Perl Specifics in the mod_perl Environment (Practical mod

6.4. Perl Specifics in the mod_perl Environment

In the following sections, we discuss the specifics of Perl's behavior under mod_perl.

6.4.1. exit( )

Perl's core exit( ) function shouldn't be used in mod_perl code. Calling it causes the mod_perl process to exit, which defeats the purpose of using mod_perl. The Apache::exit( ) function should be used instead. Starting with Perl Version 5.6.0, mod_perl overrides exit( ) behind the scenes using CORE::GLOBAL::, a new magical package.

The CORE:: Package

CORE:: is a special package that provides access to Perl's built-in functions. You may need to use this package to override some of the built-in functions. For example, if you want to override the exit( ) built-in function, you can do so with:

use subs qw(exit); exit( ) if $DEBUG; sub exit { warn "exit( ) was called"; }

Now when you call exit( ) in the same scope in which it was overridden, the program won't exit, but instead will just print a warning "exit( ) was called". If you want to use the original built-in function, you can still do so with:

# the 'real' exit CORE::exit( );

Apache::Registry and Apache::PerlRun override exit( ) with Apache::exit( ) behind the scenes; therefore, scripts running under these modules don't need to be modified to use Apache::exit( ).

If CORE::exit( ) is used in scripts running under mod_perl, the child will exit, but the current request won't be logged. More importantly, a proper exit won't be performed. For example, if there are some database handles, they will remain open, causing costly memory and (even worse) database connection leaks.

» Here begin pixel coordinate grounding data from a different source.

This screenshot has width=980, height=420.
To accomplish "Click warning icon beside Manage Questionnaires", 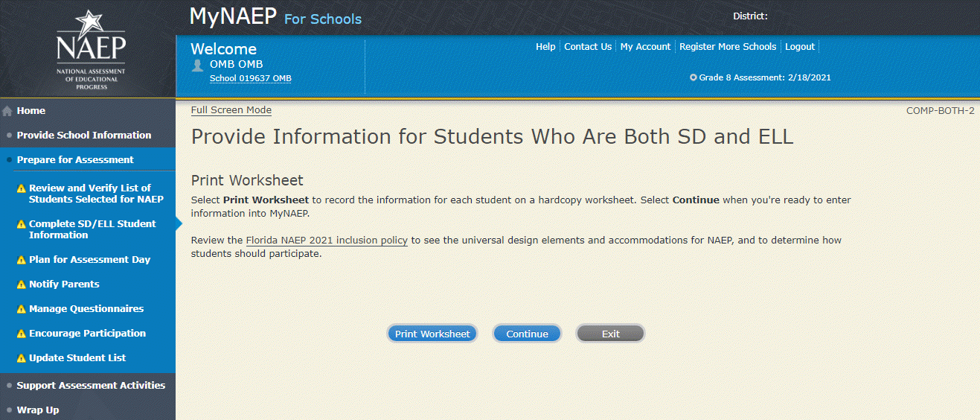I will (22, 309).
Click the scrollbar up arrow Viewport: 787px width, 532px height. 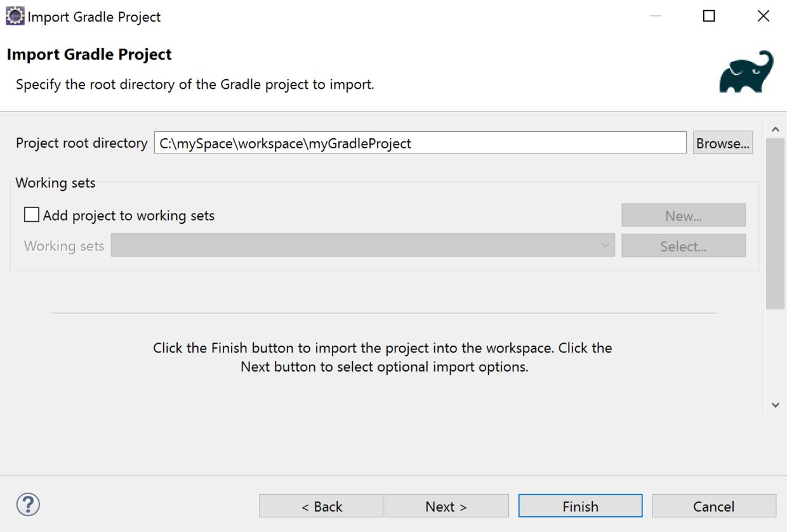coord(775,129)
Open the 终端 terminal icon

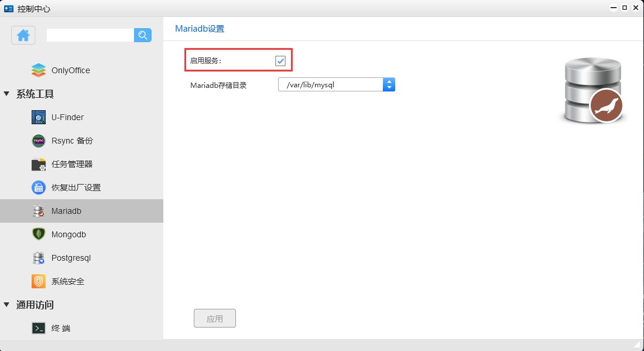click(38, 328)
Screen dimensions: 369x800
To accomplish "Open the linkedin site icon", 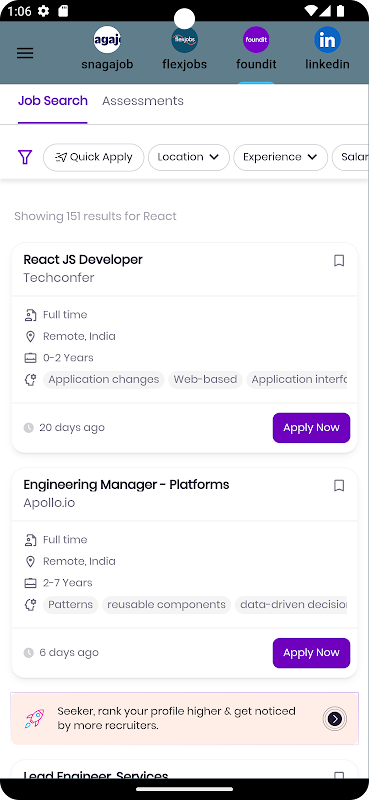I will tap(327, 40).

If the child process needs to be killed, Apache::exit(Apache::Constants::DONE)should be used instead. This will cause the server to exit gracefully, completing the logging functions and protocol requirements.

If the child process needs to be killed cleanly after the request has completed, use the $r->child_terminate method. This method can be called anywhere in the code, not just at the end. This method sets the value of the MaxRequestsPerChild configuration directive to 1 and clears the keepalive flag. After the request is serviced, the current connection is broken because of the keepalive flag, which is set to false, and the parent tells the child to cleanly quit because MaxRequestsPerChild is smaller than or equal to the number of requests served.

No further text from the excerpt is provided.